Observation data Epoch J2000.0 Equinox J2000.0 (ICRS)
- Constellation: Aries
- Right ascension: 02^{h} 03^{m} 39.34547^{s}
- Declination: +25° 56′ 07.7129″
- Apparent magnitude (V): 5.63

Characteristics
- Spectral type: F8 IV + F9 V

Astrometry
- Radial velocity (R_{v}): +12.9 km/s
- Proper motion (μ): RA: +128.01 mas/yr Dec.: +11.19 mas/yr
- Parallax (π): 20.53±0.67 mas
- Distance: 159 ± 5 ly (49 ± 2 pc)
- Absolute magnitude (M_{V}): 2.21

Orbit
- Period (P): 325 yr
- Semi-major axis (a): 1.39″
- Eccentricity (e): 0.59
- Inclination (i): 51°
- Longitude of the node (Ω): 20.5°
- Periastron epoch (T): B1931.6
- Argument of periastron (ω) (secondary): 165°

Details
- Metallicity [Fe/H]: –0.10 dex
- Age: 1.9 Gyr
- Other designations: 10 Ari, BD+25°341, HD 12558, HIP 9621, HR 605, SAO 75114, ADS 1631, WDS 02037+2556AB

Database references
- SIMBAD: data

= 10 Arietis =

Binary star in the constellation Aries

10 Arietis is a binary star system in the northern constellation of Aries. 10 Arietis is the Flamsteed designation. It is visible to the naked eye as a dim, yellow-white hued star with a combined apparent visual magnitude of 5.63. Based upon parallax measurements, it is located around 159 light years away from the Sun. The system is receding from the Earth with a heliocentric radial velocity of +12.9 km/s.

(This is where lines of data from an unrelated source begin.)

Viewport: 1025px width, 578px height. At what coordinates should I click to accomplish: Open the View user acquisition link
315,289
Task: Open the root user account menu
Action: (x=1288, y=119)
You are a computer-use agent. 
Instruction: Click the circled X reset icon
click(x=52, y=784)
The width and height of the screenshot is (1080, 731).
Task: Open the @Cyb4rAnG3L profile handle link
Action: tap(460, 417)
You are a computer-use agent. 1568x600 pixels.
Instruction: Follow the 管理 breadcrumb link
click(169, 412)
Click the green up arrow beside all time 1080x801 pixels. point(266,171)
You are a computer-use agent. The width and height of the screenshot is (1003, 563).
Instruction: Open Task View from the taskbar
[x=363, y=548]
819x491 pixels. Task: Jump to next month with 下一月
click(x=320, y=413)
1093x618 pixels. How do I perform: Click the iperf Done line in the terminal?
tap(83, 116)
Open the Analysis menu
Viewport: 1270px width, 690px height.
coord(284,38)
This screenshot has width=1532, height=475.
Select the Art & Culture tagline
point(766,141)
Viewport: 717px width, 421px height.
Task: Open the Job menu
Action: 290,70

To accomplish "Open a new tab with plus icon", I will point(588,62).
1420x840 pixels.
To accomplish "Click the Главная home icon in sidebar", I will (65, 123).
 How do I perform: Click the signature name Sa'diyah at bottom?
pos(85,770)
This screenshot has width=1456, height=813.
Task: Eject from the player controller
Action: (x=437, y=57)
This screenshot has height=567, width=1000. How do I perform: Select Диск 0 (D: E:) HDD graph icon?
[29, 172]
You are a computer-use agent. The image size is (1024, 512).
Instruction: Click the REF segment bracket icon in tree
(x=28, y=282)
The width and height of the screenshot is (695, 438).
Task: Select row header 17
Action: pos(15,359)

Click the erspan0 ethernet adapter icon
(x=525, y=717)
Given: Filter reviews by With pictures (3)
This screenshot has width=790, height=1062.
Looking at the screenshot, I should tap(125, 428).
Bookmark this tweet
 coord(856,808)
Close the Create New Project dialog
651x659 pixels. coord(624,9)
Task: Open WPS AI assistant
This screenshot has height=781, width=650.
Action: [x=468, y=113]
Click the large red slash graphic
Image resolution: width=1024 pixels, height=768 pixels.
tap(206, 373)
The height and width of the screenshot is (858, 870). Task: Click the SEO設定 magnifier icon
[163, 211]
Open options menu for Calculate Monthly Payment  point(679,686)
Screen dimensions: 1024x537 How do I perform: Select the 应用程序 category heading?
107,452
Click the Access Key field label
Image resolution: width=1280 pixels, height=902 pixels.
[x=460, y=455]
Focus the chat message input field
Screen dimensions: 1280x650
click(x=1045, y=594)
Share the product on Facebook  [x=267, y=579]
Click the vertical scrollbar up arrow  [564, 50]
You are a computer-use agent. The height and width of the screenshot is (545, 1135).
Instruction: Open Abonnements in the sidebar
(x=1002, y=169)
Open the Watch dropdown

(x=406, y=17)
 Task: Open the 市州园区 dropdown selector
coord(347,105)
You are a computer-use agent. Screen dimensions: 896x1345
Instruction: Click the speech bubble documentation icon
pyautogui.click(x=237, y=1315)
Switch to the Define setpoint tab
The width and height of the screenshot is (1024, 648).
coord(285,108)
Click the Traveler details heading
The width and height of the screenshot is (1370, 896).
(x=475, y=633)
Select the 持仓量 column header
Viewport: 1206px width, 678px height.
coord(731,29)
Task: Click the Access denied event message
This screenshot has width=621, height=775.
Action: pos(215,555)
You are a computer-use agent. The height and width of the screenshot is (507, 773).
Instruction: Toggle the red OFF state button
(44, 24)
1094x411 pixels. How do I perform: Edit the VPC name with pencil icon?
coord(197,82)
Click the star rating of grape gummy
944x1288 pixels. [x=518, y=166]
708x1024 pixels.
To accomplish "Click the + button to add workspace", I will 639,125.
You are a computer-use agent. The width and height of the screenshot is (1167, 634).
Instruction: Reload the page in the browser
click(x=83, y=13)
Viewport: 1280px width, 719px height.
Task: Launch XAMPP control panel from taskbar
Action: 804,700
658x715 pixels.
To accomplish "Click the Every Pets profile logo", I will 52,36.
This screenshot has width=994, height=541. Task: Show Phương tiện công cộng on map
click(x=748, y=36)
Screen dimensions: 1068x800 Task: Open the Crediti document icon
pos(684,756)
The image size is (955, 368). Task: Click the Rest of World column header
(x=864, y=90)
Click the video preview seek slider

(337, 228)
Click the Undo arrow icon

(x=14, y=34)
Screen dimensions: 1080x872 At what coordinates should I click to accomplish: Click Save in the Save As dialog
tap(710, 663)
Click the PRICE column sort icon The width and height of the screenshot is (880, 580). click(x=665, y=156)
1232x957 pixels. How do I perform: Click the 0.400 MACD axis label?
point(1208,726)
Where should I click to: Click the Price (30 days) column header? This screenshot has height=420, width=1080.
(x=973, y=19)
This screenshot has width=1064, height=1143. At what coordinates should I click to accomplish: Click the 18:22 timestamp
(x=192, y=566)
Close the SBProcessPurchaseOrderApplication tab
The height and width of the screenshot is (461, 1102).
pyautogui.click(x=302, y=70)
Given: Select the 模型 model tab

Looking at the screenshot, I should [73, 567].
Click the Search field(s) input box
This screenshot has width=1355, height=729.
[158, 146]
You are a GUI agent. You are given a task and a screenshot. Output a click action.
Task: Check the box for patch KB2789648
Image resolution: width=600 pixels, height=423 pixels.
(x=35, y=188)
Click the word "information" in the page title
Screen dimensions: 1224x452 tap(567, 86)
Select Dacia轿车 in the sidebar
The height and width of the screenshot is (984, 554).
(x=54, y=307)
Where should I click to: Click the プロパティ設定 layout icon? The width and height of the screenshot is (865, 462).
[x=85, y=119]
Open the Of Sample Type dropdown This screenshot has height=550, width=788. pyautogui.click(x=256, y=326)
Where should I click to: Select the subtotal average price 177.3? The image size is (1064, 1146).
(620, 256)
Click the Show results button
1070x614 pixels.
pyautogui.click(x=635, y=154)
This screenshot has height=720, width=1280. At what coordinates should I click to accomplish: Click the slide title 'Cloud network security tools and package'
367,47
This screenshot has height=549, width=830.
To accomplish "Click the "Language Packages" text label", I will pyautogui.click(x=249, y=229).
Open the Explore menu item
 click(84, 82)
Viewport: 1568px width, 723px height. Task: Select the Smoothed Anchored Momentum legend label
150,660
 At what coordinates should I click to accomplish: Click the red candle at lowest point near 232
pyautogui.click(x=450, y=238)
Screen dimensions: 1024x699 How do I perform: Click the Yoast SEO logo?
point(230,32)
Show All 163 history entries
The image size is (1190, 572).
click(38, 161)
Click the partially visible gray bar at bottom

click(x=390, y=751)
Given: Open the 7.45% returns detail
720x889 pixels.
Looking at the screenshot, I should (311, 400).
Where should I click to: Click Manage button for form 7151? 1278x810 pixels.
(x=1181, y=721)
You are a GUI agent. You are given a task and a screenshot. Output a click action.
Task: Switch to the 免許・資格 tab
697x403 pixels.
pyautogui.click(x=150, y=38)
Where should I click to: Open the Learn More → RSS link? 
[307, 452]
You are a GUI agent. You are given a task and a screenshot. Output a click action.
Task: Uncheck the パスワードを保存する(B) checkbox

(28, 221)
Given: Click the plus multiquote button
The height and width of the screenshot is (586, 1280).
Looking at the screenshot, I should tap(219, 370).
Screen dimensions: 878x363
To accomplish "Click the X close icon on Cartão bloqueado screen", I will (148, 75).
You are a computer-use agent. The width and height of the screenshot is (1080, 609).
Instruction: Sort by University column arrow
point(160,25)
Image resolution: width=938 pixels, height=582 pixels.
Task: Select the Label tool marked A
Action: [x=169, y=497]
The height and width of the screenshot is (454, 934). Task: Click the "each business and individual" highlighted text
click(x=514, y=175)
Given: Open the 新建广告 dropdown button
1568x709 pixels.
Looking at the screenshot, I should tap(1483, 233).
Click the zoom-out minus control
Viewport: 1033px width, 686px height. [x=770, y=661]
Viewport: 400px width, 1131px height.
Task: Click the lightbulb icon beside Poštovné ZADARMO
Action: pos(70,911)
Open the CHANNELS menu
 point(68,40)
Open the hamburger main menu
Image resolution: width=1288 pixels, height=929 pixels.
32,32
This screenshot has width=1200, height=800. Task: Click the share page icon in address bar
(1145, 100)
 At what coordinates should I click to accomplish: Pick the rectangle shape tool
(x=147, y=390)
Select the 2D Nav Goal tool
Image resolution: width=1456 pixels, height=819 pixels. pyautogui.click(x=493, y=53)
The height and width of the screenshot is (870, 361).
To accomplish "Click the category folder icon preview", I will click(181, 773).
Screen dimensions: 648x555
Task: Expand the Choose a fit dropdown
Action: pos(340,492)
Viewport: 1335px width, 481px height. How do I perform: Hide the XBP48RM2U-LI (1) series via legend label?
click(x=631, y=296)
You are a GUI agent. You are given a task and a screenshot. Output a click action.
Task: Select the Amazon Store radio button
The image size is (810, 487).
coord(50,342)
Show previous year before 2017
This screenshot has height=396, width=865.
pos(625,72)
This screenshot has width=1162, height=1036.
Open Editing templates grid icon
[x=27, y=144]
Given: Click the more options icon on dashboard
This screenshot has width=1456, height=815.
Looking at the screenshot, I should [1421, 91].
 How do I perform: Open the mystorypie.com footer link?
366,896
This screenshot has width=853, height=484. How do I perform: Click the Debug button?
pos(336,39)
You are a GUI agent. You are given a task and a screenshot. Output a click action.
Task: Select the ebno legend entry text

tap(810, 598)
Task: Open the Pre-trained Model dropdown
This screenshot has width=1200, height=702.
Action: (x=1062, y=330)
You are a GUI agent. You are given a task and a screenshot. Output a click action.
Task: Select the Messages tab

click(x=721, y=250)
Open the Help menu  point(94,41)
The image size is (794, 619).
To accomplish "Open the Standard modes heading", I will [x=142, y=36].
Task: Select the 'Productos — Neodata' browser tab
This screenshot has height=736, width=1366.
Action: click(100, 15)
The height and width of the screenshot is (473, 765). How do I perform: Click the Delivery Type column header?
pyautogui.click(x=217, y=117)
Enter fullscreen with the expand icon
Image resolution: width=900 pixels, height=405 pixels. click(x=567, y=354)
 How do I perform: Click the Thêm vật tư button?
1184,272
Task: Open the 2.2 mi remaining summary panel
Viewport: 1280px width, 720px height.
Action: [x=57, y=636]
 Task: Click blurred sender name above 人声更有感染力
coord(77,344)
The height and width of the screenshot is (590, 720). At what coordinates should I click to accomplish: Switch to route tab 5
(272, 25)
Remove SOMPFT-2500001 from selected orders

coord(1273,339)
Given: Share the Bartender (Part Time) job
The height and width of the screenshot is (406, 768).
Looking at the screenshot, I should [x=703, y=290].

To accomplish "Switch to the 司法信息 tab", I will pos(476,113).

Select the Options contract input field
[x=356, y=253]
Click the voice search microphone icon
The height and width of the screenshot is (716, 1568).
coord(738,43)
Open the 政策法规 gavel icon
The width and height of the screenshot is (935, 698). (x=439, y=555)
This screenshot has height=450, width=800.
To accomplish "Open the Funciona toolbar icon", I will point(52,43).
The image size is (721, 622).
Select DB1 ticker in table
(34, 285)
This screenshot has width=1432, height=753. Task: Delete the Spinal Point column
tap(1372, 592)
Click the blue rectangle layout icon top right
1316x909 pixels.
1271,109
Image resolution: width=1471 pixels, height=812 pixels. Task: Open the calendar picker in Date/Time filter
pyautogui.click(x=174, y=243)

The pair orbit each other with a period of approximately 325 years and an eccentricity of 0.59. The semimajor axis of the orbit has an angular size of 1.39 arcsecond. The magnitude 5.92 primary, designated component A, is an aging F-type subgiant star with a stellar classification of F8 IV. The secondary star, component B, is a magnitude 7.95 F-type main-sequence star with a stellar classification of F9 V. There is a magnitude 13.5 visual companion, designated component C, at an angular separation of 95.30 arcsecond along a position angle of 150°, as of 2001.